That would require us to use an external library (most likely rnp from Mozilla).

@wojtek Am I correct, that with OpenPGP for E2E and key synchronization between devices it would be better (and more usable) that OMEMO. From the end-user viewpoint) it would allow user to "restore" his encryption key from the server (after providing a password to decode it) he would be able to restore whole his message history which is not possible with OMEMO.

@kobit What would you think about adding this feature and using rnp library from Mozilla.

@andrzej.wojcik I'd say yes. There may be cases where PFS may be required, but for majority of the users having E2E and convenience of history synchronisation would win easily (I know it does for me).

One thing that I'm curious about are security implications of storing private key (password-protected) on the server in PEP. It's defined XEP-0373: OpenPGP for XMPP in but still - private key leaves our device. While this most likely is more convenient for the server, I'm kinda iffy about that (@bmalkow - any thoughts?). XEP-0373 is optional so maybe we could share private keys via QR code or something like that? (I was concerned about the sizes and QR code limitations but found https://github.com/z9u2k/rsqueezea, which looks interesting)

@wojtek Storing private key on the server is iffy. I was considering exchange done either with QR code (key in QR code), or by QR code being used as a "token" to confirm OOB (WebRTC data stream) or IBB (IQ/PubSub with strong key encryption) code exchange, but storing the encrypted key on the server is convenient.

Also, the PEP node according to the specification should be configured with access model whitelist which should, in fact, be available only to the owner (or system admins). Keeping encrypted keys in this way may not be insecure, but for sure it is not very secure.

be available only to the owner (or system admins). Keeping encrypted keys in this way may not be insecure, but for sure it is not very secure.

Exactly. And if we have alternatives (and I think we do) to using XMPP server to exchange the keys, then having OX wouldn't be worst than OMEMO (in the forseable future).

+1 or even +11, I like it way more then OMEMO

I've tried to review what we can do to add support for OpenPGP and I've found that this can be problematic. There are a few libraries that we "could" use, but each of them has its own problems.

1. ObjectivePGP That could be the simplest one to use (as it is already written for Objective-C, so it would be really easy to use if from Swift). However, it is dual-licensed. For non-commercial usage it is BSD, but for commercial (even if apps are free) this requires a separate license from the author. Internally, this library relies on the OpenSSL library which we are already using anyway, but we may be forced to embed the same version for our app and the one required by this library.

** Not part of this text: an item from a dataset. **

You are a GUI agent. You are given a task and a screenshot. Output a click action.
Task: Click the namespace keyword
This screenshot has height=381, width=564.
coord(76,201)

2. NetPGP This is an older library created in plain C, so we would need to wrap it in Swift, but that should be rather simple. As the library is licensed under a 2-clause BSD license it should be usable for us. However, it relies on OpenSSL, the latest version is from 2014, and there is limited documentation. Also, this library stores keys internally and it would be tricky to hook it up to use KeyChain.

3. libGPGME This library is licensed under GPLv2, with parts licensed under LGPLv2 and MIT. This library relies on other libraries such as libassuan and libgpg-error (most likely on gnupg as well), so to use it we would need to embed this whole stack and it is rather large. As this is GPLv2 and not v3, we may not need to have permission for distribution in the AppStore (as we were forced to have for libsignal - permission published on their website).

I've also checked the possibility to implement OpenPGP support on our own as it doesn't look very problematic. The biggest issue would be relying on OpenSSL (for RSA support and maybe some other algorithms) as OpenPGP may use many different types of keys (RSA, ECDH, ElGamal) for key exchanges and then internally for data encryption any of AES(128/192/256), Twofish256, Blowfish, CAST5, IDEA, TripleDES algorithms (not to mention many different hashing algorithms or compression algorithms).

That makes implementation problematic as we would need to embed a lot of libraries. However, using one of the libraries mentioned before will force use to embed their dependencies anyway (ie. bzlib, openssl or gnupg).

Anyway, to move forward we would need to make a decision, about which library we would like to use or decide that we need to build our own. I would prefer to use ObjectivePGP (looks simplest to embed) or libGPGME (the most recent).

@kobit Could you check if any of those libraries (and their licensing) would work for us?

I think the ObjectivePGP is the most sensible option for us. Could you contact the author and ask if we need paid license? Our software is free and open source but we also offer commercial license. Also, for the case like Tygrys, all the software is free and open source but we would sell some services based on the software.

And then how much would be the commercial license.

In case of Tygrys, we may have even bigger issue, as we will need to use Kotlin multiplatform, so either we would need to have PGP library written in Kotlin native or we would need to have a separate library for each platform.

I'll contact ObjectivePGP developer.